■ **Records supplied**:

++++++++++++++++++++

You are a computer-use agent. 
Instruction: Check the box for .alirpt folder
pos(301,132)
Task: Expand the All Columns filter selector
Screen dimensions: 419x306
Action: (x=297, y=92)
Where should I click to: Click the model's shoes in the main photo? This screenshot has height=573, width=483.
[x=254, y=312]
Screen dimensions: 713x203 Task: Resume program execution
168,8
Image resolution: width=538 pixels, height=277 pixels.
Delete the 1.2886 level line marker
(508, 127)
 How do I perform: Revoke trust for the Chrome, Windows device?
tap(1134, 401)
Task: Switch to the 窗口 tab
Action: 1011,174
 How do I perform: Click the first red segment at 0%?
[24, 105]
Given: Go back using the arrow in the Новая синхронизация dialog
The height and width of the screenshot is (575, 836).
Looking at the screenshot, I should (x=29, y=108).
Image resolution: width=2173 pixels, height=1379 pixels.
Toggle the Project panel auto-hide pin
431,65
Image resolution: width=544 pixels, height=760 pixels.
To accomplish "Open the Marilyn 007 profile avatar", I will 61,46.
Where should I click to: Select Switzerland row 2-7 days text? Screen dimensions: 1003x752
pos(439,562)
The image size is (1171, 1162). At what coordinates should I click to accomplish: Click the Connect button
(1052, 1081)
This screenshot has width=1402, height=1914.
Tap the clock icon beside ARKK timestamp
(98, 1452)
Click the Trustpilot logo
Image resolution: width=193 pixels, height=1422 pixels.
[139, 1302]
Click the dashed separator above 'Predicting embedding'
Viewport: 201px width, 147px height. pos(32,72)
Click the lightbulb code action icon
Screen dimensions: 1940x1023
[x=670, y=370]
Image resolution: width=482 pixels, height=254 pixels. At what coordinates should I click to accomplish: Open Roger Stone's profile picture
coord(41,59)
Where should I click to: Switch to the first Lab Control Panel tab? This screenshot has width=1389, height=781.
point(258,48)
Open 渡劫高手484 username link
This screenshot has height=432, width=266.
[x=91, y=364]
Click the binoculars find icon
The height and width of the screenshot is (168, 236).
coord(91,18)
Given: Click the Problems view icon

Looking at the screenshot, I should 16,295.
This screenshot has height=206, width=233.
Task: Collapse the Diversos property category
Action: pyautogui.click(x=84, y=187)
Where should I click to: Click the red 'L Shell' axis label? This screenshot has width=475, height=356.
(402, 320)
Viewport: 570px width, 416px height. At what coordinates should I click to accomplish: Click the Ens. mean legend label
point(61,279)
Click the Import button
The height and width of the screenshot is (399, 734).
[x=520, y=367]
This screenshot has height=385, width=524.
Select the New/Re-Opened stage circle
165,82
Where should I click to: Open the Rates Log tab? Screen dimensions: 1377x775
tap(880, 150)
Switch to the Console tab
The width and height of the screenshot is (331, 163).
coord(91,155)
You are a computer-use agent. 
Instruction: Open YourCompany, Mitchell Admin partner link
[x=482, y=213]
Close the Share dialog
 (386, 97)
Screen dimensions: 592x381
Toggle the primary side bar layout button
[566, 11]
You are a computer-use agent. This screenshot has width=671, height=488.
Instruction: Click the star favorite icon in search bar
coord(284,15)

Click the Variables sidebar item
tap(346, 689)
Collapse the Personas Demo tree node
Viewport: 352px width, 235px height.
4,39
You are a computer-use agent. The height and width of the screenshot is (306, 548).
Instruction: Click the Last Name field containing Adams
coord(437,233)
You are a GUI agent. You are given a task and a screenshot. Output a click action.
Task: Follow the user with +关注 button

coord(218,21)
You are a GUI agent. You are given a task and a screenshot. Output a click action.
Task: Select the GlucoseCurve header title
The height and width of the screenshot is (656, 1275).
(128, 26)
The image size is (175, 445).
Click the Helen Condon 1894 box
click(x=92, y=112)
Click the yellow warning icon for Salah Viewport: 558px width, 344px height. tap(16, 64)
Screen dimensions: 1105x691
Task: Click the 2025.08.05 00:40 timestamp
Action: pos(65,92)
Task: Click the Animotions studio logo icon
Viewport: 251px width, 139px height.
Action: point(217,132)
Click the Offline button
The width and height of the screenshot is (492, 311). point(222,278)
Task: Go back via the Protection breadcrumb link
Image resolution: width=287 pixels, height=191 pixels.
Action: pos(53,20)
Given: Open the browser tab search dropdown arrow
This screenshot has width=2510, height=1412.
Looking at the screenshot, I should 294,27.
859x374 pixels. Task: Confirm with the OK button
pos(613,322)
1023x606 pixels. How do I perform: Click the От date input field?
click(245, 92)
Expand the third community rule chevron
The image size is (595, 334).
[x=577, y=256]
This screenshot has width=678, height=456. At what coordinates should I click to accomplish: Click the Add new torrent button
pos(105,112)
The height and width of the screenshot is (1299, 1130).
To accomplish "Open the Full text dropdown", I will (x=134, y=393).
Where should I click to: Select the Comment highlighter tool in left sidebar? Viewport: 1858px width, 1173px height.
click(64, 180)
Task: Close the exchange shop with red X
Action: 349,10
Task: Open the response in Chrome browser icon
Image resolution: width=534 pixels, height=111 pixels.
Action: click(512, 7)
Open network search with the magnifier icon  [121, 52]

++++++++++++++++++++

■ **Direction**:
Return each line from the rows above that contains the word "what".

■ **Response**:
The image size is (1171, 1162). At what coordinates should I click to accomplish: Click the Connect button
Image resolution: width=482 pixels, height=254 pixels. At what coordinates should I click to accomplish: Open Roger Stone's profile picture
Viewport: 570px width, 416px height. At what coordinates should I click to accomplish: Click the Ens. mean legend label
This screenshot has width=678, height=456. At what coordinates should I click to accomplish: Click the Add new torrent button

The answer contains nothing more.